Put your hand on your heart for a few moments and with some deep cleansing breaths, listen. What do you know from this place?
Finally, we reach our crowns, our head centre: The place of thinking and attention, but also the place of defensiveness, reactive tendencies, mental chatters, disconnection and judgements. At its most optimal it is the place of clarity, insight, creation, and synthesis and where a quiet space can be found. It is the place of “I am here, in this present moment.”
Tune in by listening to a meditation app, or sit in silence and listen to your breath as it enters and leaves your body. What do you know from here?
What is the view from these centres of intelligence? As we pay attention and notice, something opens up. An opportunity to embrace our wholeness. To accept our full messy selves so that we can get on with the business of living and thriving, celebrating and shouting from the rooftops, here I am!
This is a practice: both the noun and the verb. And it all happens behind the scenes. Can you value your gaze towards yourself, honour it even, as much as the way others regard you? Changing the way we operate in the world, turning inwards and noticing leads to paying more attention to those around us. But be gentle, it is a practice. We are unraveling before we start making changes.

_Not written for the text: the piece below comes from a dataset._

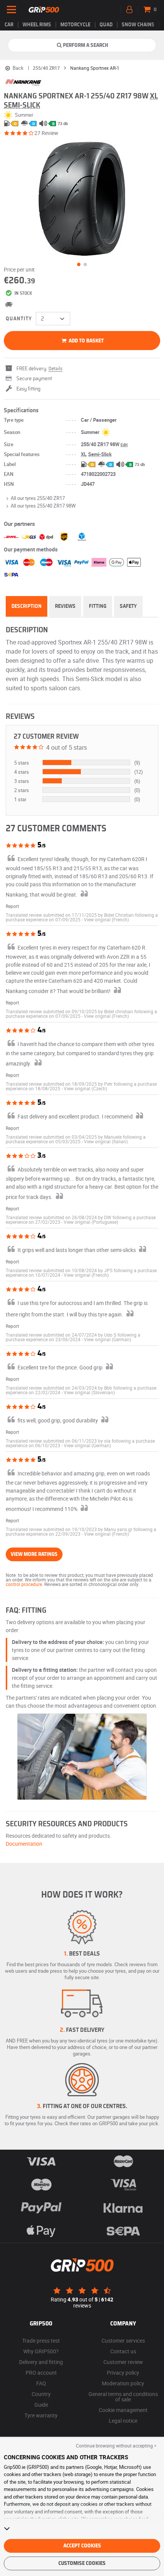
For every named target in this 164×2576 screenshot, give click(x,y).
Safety (128, 606)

The Bleeding Heart by Mary Oliver
I know a bleeding-heart plant that has thrived
for sixty years if not more, and has never
missed a spring without rising and spreading
itself into a grassy bush, with many small red
hearts dangling. Don’t you think that deserves
a little thought? The woman who planted it
has been gone for a long time, and everyone
who saw it in that time has also died or moved
away and so, like so many stories, this one can’t
get finished properly. Most things that are
important, have you noticed, lack a certain
neatness. More delicious, anyway is to
remember my grandmother’s pleasure when
the dissolve of winter was over and the green
knobs appeared and began to rise, and to cre-
ate their many hearts. One would say she was
a simple woman, made happy by simple
things. I think this was true. And more than
once, in my long life, I have wished to be her.